There are alot of good folks out there that will help ya and with our tag structure many will take you along.. 

Clothing.. Most folks where camo, not required, turkeys were almost hunted to extinction before the advent of modern camouflage. Sitting still is the most important. 

As for learning. Unlike generations before us there exists many good and no so good learning tools available. 

I would highly recommend you purchase and read this book. Ray provides a great perspective on the turkey and its hunting without alot of the myths and B.S. others will lead you to believe Nothing will teach you what the birds will teach you but will provide a solid foundation in which to build your woods experience with as well as allow you to develop specific questions you can ask here or other places. Here is the book and you can preview it, maybe read the whole thing. 

http://books.google.com/books?id=ukYqfB3PmfIC&printsec=frontcover#v=onepage&q&f=false

Surprisingly Primos Mastering the Art of turkey hunting DVD which can be picked up fairly cheap explains alot of the basics..


----------



## walkingonwater (Jan 11, 2010)

This is only my 4th season coming up in the spring and started from scratch as it sounds you may. Unsuccessful my first year but since then have had the nourishment of turkey breasts the other two seasons. In otherwords, still a beginner as well. 
This site and certain individuals in these forums are what have controlled my learning curve. Dedgoose being one of them, and there are others. (No, I don't know him, but from the info he shared in the past, I keep my ears open). You will figure out the good sources of info from the curve balls in a matter of a season or so.

Just a few things I've done, and I am also from the roots of a small game/deer hunter...

Do your homework, now, and again come spring. Browse some of these forums throughout the winter. Get your feet wet mentally. Come preseason, do it again. Only at that time its more of a review.

Learn the Basics of turkey calling (video, internet, friends)

lots of research, the more research you do, I feel the better your chances are for success. Research the land you're hunting, the type of calls that are available, camo, turkey loads, scouting etc. Research, research, research.

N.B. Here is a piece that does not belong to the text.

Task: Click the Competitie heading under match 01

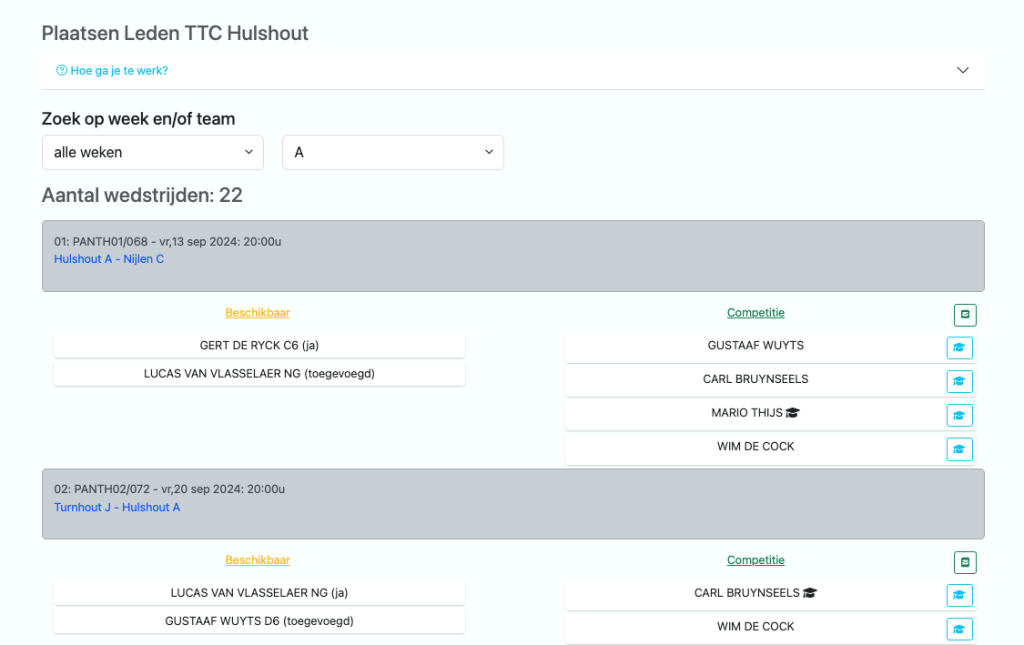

Once you get rollin' it'll be hard to walk away from it!


----------



## FireDoc66 (Oct 9, 2005)

Drop me a PM when it gets closer to season, and if schedules can work out I'd be more than happy to help you out.


----------



## Mitchell Ulrich (Sep 10, 2007)

APPLICATION DATE: Jan 1st ~Feb 1st. Easy to forget.


----------



## ezcaller (Feb 21, 2009)

If I read your post right you have had success two out of four years. Sounds like a good start to me. If you have a place to hunt that holds turkeys your biggest battle is over. Your every day encounters while in the field will be your best teacher and the thing I call the Calling Connection will bring you back each year.


----------



## woodsman52 (Apr 29, 2012)

just starting out,keep it simple.find the right choke and shell for your gun.you might only get one shot,and seeing how with a turkey,the head shot is most common,you want to make it count.pick up a decent quality box call and practice basic turkey talk,such as the yelp,cluck,etc.dont get crazy on cammo,get some medium weight pants and shirt.get them on the large side so you can wear any color under clothes on a colder day.and one lesson,i have always remembered,is just when your patience,butt and back are screaming for you to get up,wait another ten minutes and good things can happen.do your homework,put in your time,learn from your mistakes and you will be holding your first bird in no time.good luck.


----------



## john warren (Jan 25, 2005)

you know,,a couple years ago i wanted to try it. so i askeed the same question. i was refered to ahead shrinker to try to talk me out of it,,,,,lol.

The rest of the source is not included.